- [EXERCISE MATERIALS]
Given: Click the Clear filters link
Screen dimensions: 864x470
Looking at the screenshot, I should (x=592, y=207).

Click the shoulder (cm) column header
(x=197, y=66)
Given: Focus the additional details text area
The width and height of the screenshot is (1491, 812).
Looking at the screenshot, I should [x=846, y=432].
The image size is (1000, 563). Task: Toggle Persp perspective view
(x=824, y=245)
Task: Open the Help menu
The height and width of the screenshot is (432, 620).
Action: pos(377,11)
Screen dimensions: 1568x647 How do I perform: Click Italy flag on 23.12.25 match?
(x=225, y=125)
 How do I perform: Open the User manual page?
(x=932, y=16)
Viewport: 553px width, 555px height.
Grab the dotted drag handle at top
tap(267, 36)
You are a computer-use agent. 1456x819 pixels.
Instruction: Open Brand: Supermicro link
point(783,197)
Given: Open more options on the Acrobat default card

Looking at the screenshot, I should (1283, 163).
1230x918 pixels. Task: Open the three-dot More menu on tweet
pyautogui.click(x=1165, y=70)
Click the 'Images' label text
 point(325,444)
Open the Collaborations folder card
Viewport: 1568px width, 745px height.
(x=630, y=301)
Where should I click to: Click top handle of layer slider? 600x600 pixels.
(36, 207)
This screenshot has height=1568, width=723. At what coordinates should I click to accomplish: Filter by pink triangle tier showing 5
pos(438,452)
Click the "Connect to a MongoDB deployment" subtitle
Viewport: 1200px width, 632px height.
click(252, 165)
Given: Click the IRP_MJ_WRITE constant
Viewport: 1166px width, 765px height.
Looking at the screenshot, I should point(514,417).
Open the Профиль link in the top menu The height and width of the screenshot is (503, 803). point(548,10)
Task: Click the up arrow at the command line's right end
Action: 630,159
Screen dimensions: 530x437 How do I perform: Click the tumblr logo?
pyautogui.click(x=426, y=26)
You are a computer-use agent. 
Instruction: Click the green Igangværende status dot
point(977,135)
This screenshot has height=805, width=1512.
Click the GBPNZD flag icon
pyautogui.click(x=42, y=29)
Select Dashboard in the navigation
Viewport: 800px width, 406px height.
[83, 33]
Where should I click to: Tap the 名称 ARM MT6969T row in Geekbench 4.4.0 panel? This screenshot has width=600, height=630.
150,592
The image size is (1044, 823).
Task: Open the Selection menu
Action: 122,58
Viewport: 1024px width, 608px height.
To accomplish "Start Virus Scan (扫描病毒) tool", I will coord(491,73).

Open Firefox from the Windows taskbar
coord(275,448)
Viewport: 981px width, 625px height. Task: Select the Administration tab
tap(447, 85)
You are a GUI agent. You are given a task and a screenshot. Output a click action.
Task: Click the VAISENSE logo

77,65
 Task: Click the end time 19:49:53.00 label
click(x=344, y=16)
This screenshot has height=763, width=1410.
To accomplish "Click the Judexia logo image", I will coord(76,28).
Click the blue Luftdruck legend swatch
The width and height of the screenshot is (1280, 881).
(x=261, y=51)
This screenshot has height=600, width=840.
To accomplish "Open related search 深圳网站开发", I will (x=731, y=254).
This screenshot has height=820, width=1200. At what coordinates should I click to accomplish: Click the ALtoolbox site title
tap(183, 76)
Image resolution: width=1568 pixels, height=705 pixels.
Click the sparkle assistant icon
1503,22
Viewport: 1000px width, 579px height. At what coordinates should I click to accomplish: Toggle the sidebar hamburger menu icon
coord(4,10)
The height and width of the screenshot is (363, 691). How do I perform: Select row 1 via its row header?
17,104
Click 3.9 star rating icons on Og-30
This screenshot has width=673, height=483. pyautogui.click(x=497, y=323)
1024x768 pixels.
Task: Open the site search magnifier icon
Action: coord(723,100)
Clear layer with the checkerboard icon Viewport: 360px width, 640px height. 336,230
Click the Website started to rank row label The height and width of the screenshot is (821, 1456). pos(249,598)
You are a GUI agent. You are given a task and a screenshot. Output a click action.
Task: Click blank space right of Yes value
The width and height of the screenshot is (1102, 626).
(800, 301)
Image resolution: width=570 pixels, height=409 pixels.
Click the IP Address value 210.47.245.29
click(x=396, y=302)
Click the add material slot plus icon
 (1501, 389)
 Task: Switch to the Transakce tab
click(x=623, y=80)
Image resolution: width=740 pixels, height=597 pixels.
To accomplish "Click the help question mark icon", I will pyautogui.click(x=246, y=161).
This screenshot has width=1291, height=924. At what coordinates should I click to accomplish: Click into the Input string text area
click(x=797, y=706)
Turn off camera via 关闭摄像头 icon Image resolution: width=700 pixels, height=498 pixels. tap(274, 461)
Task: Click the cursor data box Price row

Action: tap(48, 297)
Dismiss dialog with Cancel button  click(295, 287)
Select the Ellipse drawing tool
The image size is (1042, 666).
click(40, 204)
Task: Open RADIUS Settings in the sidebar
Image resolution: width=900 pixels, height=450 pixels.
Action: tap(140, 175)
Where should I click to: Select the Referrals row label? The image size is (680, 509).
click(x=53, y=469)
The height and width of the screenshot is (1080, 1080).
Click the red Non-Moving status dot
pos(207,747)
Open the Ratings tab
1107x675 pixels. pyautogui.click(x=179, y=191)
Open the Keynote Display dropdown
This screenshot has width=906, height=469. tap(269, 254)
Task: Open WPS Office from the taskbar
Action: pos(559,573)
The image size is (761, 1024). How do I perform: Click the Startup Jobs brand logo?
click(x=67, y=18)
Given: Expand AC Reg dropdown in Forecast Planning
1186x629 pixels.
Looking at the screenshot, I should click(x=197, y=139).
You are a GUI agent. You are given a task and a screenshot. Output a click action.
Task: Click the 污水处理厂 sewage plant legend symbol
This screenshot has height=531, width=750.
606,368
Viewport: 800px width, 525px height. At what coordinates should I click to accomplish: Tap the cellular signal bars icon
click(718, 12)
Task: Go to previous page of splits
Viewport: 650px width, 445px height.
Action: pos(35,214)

- [YOUR INSTRUCTIONS]
Go through the entries above and report each line with the string "computer" in it.

- [RESULT BELOW]
You are a computer-use agent. 1456x819 pixels.
You are a computer-use agent. 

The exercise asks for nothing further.